Neural network layer update: evaluate message passing update in parallel for every node $i \in V$.

Parameter sharing for highly- multi-relational data: basis decomposition of relation-specific weight matrices
> $W_r^{(l)} = \sum^B_{b=1}a^{(l)}_{r,b}V_b^{(l)}$

Linear combination of basis transformations $V_b^{(l)} \in \mathbb{R}^{d^{(l+1)}\times d^{(l)}}$ with learnable coefficients $a^{(l)}_{r,b}$ such that only the coefficients depend on $r$. $B$, the number of basis functions, is a hyperparameter.

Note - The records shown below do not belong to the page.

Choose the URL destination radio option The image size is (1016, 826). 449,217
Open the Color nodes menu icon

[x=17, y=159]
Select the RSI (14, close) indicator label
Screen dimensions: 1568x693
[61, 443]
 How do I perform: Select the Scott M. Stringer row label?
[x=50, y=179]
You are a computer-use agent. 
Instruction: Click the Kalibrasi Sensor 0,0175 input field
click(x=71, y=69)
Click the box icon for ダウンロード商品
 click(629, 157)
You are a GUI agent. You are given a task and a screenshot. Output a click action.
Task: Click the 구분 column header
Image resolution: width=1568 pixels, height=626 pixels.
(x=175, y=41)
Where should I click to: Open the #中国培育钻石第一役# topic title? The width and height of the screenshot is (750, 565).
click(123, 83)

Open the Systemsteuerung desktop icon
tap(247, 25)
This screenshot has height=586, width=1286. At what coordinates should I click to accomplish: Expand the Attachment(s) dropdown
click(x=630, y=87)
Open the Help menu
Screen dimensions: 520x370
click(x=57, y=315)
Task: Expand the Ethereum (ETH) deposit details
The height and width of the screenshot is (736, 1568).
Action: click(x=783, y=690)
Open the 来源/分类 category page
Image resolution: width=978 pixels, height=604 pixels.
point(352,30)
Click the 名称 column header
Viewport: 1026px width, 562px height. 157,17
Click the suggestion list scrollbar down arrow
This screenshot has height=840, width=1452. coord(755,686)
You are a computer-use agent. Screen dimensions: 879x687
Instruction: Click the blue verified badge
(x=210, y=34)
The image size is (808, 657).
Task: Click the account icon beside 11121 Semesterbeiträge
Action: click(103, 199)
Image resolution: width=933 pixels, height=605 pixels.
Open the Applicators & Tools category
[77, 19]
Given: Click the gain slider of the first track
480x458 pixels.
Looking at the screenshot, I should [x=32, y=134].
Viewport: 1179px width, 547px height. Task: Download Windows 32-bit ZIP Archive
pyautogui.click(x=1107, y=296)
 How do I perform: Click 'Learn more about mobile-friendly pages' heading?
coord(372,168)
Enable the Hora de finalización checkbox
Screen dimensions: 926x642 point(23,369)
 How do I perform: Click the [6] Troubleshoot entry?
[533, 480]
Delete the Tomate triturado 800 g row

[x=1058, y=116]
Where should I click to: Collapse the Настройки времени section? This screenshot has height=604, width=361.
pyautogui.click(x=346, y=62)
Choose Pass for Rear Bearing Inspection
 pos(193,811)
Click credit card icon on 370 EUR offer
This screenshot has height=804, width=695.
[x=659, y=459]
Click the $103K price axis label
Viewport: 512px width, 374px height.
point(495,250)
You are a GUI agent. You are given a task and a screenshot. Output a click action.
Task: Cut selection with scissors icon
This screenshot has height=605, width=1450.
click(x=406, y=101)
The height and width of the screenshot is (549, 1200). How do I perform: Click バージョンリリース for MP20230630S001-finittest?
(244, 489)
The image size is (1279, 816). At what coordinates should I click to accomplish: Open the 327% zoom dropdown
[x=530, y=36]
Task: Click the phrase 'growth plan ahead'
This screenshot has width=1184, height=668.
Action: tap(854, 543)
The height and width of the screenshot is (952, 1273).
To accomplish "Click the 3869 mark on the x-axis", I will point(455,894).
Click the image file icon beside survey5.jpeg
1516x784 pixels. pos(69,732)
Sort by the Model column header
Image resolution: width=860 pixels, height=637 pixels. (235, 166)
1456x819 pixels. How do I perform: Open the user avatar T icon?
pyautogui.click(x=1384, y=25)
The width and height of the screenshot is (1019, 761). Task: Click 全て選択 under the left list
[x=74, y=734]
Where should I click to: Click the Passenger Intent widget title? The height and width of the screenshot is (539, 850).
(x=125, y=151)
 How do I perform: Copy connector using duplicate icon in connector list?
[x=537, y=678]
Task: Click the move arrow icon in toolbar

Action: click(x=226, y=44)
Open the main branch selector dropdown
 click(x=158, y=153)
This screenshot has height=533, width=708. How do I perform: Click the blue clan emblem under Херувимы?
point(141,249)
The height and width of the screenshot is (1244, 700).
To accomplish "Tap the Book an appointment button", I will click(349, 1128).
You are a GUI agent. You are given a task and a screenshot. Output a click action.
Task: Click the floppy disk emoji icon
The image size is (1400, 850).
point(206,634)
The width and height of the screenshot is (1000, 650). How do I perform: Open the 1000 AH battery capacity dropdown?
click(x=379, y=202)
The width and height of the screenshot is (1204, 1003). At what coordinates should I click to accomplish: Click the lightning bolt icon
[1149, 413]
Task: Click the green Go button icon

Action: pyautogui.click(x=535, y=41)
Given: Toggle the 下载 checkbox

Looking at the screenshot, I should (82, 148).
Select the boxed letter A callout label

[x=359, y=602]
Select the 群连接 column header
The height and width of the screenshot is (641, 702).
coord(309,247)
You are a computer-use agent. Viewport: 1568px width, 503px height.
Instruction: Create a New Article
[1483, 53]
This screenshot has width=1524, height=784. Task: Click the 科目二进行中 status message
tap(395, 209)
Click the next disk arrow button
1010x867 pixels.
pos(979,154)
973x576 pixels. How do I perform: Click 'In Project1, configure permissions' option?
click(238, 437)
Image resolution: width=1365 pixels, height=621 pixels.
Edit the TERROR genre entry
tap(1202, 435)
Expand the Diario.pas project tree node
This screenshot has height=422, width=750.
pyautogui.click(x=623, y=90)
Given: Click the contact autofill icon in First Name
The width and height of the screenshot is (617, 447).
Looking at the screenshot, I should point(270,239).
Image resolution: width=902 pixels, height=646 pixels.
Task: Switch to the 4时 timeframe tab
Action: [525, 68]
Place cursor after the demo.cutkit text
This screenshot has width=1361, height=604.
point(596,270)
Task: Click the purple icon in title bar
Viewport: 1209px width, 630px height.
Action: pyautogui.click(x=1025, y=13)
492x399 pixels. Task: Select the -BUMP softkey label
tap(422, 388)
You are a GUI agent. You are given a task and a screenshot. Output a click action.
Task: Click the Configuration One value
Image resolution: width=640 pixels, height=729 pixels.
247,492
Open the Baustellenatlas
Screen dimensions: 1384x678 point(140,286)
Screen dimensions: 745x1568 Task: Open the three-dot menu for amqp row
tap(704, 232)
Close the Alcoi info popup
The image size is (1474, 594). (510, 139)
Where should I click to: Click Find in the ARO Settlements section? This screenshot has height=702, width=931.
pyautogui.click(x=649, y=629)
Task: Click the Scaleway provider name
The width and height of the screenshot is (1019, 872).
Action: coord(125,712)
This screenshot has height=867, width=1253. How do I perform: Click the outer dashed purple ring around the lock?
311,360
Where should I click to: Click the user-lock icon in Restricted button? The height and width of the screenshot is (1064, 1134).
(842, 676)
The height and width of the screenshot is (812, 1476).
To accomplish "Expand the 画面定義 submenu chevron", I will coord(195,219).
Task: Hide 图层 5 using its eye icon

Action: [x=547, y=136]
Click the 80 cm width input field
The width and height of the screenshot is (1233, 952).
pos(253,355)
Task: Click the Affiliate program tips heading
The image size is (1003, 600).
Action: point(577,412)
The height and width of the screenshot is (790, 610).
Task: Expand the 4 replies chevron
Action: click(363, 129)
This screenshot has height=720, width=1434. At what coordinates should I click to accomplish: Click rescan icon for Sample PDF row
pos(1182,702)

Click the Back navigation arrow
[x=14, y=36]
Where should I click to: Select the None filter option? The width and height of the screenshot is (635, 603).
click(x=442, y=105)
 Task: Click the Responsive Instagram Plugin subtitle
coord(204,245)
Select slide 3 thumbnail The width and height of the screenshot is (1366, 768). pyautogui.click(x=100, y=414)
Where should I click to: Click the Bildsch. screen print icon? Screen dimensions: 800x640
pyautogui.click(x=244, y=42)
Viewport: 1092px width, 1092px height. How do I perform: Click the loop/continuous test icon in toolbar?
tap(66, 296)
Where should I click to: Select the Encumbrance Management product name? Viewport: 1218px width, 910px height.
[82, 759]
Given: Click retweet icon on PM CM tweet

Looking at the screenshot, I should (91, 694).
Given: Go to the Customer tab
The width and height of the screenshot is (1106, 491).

For entity classification as described in the paper minimize:
> $L = -\sum_{i\in Y}\sum^K_{k=1}t_{i,k}\ln h_{i,k}^{(l)}$

whre:
- $Y$ is the set of node indices with labels
- $K$ is the number of classes (?)
- $t_{i,k}$ is the ground-truth label
- $h_{i,k}^{(l)}$ is the $k$-th entry of network ouput for $i$-th labeled node

# Training and evaluation
- 2 layer model with 16 hidden units (dimension of hidden node representation)
- 50 epochs with learning rate 0.01 using Adam optimizer
- normalization constant $c_{i,r} = |N_i^r|$, i.e. average all incoming messages from a particular relation type
- $l2$ penalty on first layer weights $C_{l2} \in \{0, 5\cdot 10^{-4}\}$
- number of basis functions $B \in \{0, 10, 20, 30, 40\}$

Results reported
- Accuracy and standard error over 10 runs

## Implementation

### Imports
We mainly use pytorch geometric to load the datasets, numpy and scipy to process the data and pytorch for the model.

In [None]:
from torch_geometric.datasets import Entities
from torch_geometric.utils.num_nodes import maybe_num_nodes
import numpy as np
import scipy.sparse as sp
from scipy import stats
import torch
import torch.nn as nn
import torch.nn.functional as F
from functools import partial
import os.path as osp

### R-GCN layer
This part is inspired by the keras implementation from Thomas Kipf and pytorch based implementations:
- https://github.com/tkipf/pygcn
- https://github.com/masakicktashiro/rgcn_pytorch_implementation
- https://github.com/mjDelta/relation-gcn-pytorch

In [None]:
class RGCNConv(nn.Module):
    def __init__(self,
                 input_dim,
                 output_dim,
                 num_rels,
                 num_bases=-1,
                 bias=False,
                 activation=None,
                 dropout=0.5,
                 is_output_layer=False):
        r"""The relational graph convolutional operator from the `"Modeling
        Relational Data with Graph Convolutional Networks"
        <https://arxiv.org/abs/1703.06103>`_ paper

        Propagation model:
        (1) $h_i^{l+1} = \sigma\left(\sum_{r\in R}\sum_{j\in N^r_i}\frac{1}{c_{i,r}}W_r^{(l)}h_j^{(l)}+
        \underbrace{W_0^{(l)}h_i^{(l)}}_{\text{self-connection}}\right)$

        where
        - $N^r_i$ denotes the set of neighbor indices of node $i$ under relation $r \in R$,
        - $c_{i,r}$ is a problem-specific normalization constant that can either be learned or chosen in advance
          (such as $c_{i,r} = |N_i^r|$).

        Neural network layer update: evaluate message passing update in parallel for every node $i \in V$.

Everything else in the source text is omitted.